Almost everyone, except the few corrupt individuals who tried to hold on to power, agreed Zimbabwean football needed to start on a clean slate.

This is the reason the ZIFA Normalisation Committee needs everyone’s backing.

But, barely two months into the office, choruses of discontent have already started spiralling from among the stakeholders.

It seems like the ugly politicking that nearly grounded the game has somehow found its hold again, even when everyone was tempted to believe we are past the ruinous chapter.

This week, The Herald carried a sad story detailing how a group of former footballers was plotting an audacious bid to wrestle control of ZIFA and use their proximity to Normalisation Committee chairman Mutasa to force through their plot.

The revelations came amid growing fears that the Normalisation Committee appears to have strayed off the rails.

The Committee has been accused of being as lethargic as they have appeared clueless to the mammoth task of reviving the national game that has been bleeding to a slow death, courtesy of long periods of poor administration.

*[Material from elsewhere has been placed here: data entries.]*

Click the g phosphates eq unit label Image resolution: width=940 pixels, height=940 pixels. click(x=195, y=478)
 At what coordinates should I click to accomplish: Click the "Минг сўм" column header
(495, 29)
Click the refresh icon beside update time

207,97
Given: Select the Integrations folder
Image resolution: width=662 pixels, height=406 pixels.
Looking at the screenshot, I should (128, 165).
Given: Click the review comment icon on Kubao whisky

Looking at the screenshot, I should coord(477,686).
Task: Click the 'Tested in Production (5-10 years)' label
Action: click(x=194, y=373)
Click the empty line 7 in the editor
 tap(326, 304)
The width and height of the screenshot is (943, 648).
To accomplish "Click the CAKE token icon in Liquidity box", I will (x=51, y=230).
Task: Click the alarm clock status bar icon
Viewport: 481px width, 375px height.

FIFA official, Solomon Mudege, a Zimbabwean based in Zurich, who was instrumental in resolving the ZIFA crisis, has allegedly been caught up in the politicking.

Mudege stands accused of micromanaging the Normalisation Committee and allegedly using it to purge all those perceived to have led in the ouster of his cronies in Felton Kamambo’s board.

As a result, the Committee has ceased from pursuing an agenda to resolve the real challenges at ZIFA as prescribed by FIFA. It’s a worrying situation, considering the committee only has 10 months left to complete their mandate, including arranging the elections for a new ZIFA leadership.

The committee is most likely to miss the timelines; with the pace they are conducting business. It’s not that the personnel chosen into the committees are incapable but outside influence could be their major undoing.

It is only fair that the Normalisation Committee be given space to do their work without hindrance. This committee must assume full control, otherwise we could miss the mark.

The nation should look forward to the growth of the game without hindrance and to the future prospects of competing in international football events with confidence.